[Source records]
[Start of Attachment]

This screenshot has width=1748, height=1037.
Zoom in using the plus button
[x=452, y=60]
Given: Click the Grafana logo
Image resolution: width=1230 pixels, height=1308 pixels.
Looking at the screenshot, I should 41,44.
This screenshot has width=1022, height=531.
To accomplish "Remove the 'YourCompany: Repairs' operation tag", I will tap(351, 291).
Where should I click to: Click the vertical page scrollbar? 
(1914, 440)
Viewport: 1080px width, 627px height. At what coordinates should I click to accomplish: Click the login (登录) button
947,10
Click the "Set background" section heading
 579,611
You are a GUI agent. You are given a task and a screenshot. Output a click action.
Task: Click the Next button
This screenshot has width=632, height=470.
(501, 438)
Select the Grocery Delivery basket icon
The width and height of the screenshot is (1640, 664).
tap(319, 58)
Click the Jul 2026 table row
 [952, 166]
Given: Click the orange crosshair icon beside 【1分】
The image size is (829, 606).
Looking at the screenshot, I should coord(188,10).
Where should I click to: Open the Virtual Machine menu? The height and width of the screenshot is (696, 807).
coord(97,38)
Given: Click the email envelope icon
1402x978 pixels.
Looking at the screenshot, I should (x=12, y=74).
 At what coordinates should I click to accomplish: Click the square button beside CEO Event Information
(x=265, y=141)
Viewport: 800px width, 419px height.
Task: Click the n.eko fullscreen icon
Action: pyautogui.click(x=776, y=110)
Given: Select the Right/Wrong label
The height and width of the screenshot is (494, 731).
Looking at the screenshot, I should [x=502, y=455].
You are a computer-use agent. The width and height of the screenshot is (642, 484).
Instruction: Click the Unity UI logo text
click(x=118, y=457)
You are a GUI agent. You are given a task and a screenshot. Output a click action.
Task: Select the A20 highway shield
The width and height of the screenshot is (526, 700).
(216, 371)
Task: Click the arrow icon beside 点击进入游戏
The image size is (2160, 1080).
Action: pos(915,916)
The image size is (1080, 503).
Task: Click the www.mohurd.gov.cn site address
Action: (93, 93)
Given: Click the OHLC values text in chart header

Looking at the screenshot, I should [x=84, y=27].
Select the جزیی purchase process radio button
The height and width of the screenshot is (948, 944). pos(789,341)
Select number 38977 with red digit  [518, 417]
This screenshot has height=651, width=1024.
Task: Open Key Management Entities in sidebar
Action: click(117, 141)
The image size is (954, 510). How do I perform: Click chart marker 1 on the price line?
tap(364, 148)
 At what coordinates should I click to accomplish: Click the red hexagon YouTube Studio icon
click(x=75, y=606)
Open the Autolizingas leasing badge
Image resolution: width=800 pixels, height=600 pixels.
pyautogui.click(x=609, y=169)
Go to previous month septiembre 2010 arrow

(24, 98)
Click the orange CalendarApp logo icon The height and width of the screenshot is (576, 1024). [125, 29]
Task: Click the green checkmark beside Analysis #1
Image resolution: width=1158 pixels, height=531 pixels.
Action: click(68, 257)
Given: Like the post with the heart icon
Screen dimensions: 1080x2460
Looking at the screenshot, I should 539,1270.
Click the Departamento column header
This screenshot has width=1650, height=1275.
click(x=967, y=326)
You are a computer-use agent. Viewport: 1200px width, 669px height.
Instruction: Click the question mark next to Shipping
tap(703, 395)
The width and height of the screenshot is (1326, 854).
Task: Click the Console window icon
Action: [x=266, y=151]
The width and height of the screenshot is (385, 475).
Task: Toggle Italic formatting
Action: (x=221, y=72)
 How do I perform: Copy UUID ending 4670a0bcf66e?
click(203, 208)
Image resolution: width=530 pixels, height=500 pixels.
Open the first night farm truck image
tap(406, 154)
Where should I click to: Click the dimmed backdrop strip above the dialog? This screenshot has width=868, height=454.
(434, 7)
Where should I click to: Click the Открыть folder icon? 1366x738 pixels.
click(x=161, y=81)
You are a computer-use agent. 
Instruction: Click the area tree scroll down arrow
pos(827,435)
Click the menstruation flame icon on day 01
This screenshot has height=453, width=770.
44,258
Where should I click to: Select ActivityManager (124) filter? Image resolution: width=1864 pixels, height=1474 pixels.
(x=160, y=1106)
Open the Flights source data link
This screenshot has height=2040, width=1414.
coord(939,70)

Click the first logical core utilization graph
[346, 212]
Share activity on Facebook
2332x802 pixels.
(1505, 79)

[End of Attachment]

:: Exercise aim ::
Each line above that includes "agent" counts once; state the total and nothing more.

:: Answer to the exercise ::
5